Saved entries ::
------------------------------------------------
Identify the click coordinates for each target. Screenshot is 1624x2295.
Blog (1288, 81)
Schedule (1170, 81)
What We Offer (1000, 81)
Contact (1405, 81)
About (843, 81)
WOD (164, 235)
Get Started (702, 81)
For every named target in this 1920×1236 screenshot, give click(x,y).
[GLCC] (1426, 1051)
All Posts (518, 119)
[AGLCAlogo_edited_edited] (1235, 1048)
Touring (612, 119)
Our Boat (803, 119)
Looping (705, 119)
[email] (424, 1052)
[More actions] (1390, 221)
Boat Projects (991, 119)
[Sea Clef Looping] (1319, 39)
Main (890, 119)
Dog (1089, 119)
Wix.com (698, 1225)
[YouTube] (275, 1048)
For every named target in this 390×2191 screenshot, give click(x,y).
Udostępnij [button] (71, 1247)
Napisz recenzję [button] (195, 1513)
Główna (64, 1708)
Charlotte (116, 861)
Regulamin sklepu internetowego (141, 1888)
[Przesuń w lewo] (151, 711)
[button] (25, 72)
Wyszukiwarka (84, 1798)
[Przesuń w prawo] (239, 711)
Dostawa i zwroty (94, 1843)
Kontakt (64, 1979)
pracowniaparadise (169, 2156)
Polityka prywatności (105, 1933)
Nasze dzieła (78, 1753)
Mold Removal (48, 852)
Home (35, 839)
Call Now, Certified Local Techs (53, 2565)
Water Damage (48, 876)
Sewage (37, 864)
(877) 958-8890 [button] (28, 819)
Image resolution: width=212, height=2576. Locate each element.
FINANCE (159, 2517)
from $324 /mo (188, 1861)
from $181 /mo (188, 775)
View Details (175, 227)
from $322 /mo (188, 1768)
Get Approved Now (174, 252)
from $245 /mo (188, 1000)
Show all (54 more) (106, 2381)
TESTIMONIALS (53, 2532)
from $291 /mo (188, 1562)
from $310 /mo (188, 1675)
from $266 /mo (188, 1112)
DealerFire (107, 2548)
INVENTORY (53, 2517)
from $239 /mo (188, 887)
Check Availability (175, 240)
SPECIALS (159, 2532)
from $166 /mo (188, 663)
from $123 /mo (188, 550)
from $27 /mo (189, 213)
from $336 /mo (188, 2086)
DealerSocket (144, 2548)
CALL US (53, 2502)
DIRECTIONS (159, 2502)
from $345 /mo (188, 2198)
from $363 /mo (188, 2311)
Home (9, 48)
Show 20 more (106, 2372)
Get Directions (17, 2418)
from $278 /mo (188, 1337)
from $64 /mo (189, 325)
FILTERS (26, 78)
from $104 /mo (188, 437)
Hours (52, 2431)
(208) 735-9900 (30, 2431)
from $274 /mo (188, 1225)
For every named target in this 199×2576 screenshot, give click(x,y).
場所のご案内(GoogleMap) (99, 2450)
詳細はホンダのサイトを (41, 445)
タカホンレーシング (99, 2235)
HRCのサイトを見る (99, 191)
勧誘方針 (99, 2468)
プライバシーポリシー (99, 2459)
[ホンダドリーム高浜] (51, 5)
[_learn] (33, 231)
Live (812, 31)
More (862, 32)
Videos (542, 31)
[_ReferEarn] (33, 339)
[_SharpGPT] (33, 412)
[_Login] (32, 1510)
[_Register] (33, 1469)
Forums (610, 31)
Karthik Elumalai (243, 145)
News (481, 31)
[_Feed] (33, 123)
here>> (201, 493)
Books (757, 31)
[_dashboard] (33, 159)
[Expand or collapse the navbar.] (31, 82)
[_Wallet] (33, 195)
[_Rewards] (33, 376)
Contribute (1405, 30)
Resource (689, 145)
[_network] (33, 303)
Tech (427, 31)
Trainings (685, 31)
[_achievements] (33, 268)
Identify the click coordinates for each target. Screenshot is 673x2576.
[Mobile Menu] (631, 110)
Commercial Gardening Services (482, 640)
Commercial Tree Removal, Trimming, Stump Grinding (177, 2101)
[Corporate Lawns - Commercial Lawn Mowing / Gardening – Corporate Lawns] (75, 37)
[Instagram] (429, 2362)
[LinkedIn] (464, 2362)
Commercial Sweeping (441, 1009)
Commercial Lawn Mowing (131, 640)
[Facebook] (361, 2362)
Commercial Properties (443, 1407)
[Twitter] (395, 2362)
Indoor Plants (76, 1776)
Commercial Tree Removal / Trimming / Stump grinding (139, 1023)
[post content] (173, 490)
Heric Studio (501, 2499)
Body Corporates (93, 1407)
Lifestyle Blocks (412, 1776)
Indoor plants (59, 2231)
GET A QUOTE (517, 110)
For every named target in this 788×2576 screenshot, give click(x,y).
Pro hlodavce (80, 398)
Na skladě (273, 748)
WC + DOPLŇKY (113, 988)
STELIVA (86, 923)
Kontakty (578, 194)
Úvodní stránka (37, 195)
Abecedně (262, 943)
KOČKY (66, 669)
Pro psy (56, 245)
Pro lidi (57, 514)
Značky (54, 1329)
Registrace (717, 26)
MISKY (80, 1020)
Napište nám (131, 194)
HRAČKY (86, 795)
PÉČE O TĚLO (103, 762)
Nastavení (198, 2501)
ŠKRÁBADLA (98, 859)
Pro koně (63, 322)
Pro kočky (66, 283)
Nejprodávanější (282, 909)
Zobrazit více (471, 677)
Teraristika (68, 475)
------------------------------------------------
TASK GOAL ::
Could you restate, word for word, the lines above from the one with "Dog (1089, 119)" to the one with "from $322 /mo (188, 1768)", both included?

EXERCISE ANSWER ::
Dog (1089, 119)
Wix.com (698, 1225)
[YouTube] (275, 1048)
For every named target in this 390×2191 screenshot, give click(x,y).
Udostępnij [button] (71, 1247)
Napisz recenzję [button] (195, 1513)
Główna (64, 1708)
Charlotte (116, 861)
Regulamin sklepu internetowego (141, 1888)
[Przesuń w lewo] (151, 711)
[button] (25, 72)
Wyszukiwarka (84, 1798)
[Przesuń w prawo] (239, 711)
Dostawa i zwroty (94, 1843)
Kontakt (64, 1979)
pracowniaparadise (169, 2156)
Polityka prywatności (105, 1933)
Nasze dzieła (78, 1753)
Mold Removal (48, 852)
Home (35, 839)
Call Now, Certified Local Techs (53, 2565)
Water Damage (48, 876)
Sewage (37, 864)
(877) 958-8890 [button] (28, 819)
Image resolution: width=212, height=2576. Locate each element.
FINANCE (159, 2517)
from $324 /mo (188, 1861)
from $181 /mo (188, 775)
View Details (175, 227)
from $322 /mo (188, 1768)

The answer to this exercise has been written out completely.